The move to the Philippines was kick-started by the unusually heavy monsoon in India in July 2005 that immobilized much of Mumbai for a week, Mabel says.
“We had 4 feet of water in the street,” she says.
Integreon kept its business open, but clients, mainly top-tier investment banks for whom Integreon produces research and PowerPoint presentations, urged the company to find an alternate location.
Integreon chose the Philippines because of workers’ English proficiency and cultural affinity with the United States. It also helped that an Integreon investor was the Ayala Corp., among the largest private companies in the Philippines. But Integreon’s story shows why the Philippines is becoming something of an outsourcers’ apprentice to India.
Though India dominates the offshoring and outsourcing market, capturing 40 percent of a market currently valued at around $45 billion but estimated by McKinsey & Co. to grow to $130 billion by 2010, Philippines officials are aggressively marketing the country as an alternative to India.
Philippines President Gloria Arroyo was in New York late last month for the United Nations General Assembly and spoke about the country’s efforts the past two years to turn around an economy plagued by cronyism and corruption, balance its budget and create an environment attractive to companies looking for outsourcing alternatives to India.
“We’re making long overdue investments in human and physical infrastructure,” she says.
The country’s trade group, the Business Process Association of the Philippines, announced during a conference sponsored by the Philippines government that it would be publishing a McKinsey report on the country that will include a scorecard detailing how various cities compare on issues like talent availability and cost.

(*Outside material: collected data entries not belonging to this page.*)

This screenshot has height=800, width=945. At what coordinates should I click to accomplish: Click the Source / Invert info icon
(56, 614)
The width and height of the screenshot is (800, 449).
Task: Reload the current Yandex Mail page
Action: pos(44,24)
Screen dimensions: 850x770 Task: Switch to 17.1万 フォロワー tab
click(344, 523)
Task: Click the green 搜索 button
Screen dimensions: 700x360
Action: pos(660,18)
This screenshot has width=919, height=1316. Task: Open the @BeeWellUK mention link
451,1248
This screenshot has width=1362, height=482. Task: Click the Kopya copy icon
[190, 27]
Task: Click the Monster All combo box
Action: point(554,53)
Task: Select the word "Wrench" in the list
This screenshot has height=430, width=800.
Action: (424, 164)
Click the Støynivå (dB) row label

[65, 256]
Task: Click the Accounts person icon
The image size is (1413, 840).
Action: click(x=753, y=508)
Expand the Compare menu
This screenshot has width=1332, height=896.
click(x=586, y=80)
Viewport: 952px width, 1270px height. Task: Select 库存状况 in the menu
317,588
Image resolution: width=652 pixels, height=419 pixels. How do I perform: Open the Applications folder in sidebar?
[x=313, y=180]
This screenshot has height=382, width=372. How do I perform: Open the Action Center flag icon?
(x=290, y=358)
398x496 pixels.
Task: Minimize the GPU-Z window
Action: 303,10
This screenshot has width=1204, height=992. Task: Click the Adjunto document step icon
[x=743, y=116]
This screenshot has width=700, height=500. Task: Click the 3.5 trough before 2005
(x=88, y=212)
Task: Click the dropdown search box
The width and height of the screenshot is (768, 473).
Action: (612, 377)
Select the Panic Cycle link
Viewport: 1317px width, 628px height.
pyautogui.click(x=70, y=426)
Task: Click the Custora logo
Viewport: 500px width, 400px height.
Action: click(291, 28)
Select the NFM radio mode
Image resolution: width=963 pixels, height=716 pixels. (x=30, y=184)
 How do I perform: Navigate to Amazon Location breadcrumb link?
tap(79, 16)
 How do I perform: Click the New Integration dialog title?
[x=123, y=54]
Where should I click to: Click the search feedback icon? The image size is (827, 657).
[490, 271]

The association wants to double the country’s market share by 2010. To meet that target, the Philippines would have to increase its available talent pool from the current level of 400,000 to as many as 1 million workers.
There is wide agreement that the benefits of outsourcing to the Philippines include a cultural affinity with the United States—the country was an American colony in the early 20th century—and the fact that English is spoken, which cuts training costs.
But the country’s inexperience in call center work means its employees are less familiar with the 24/7 shift work that dominates the Indian market.
“In the Philippines, that may be more difficult,” Mabel says, “but our clients demand it.”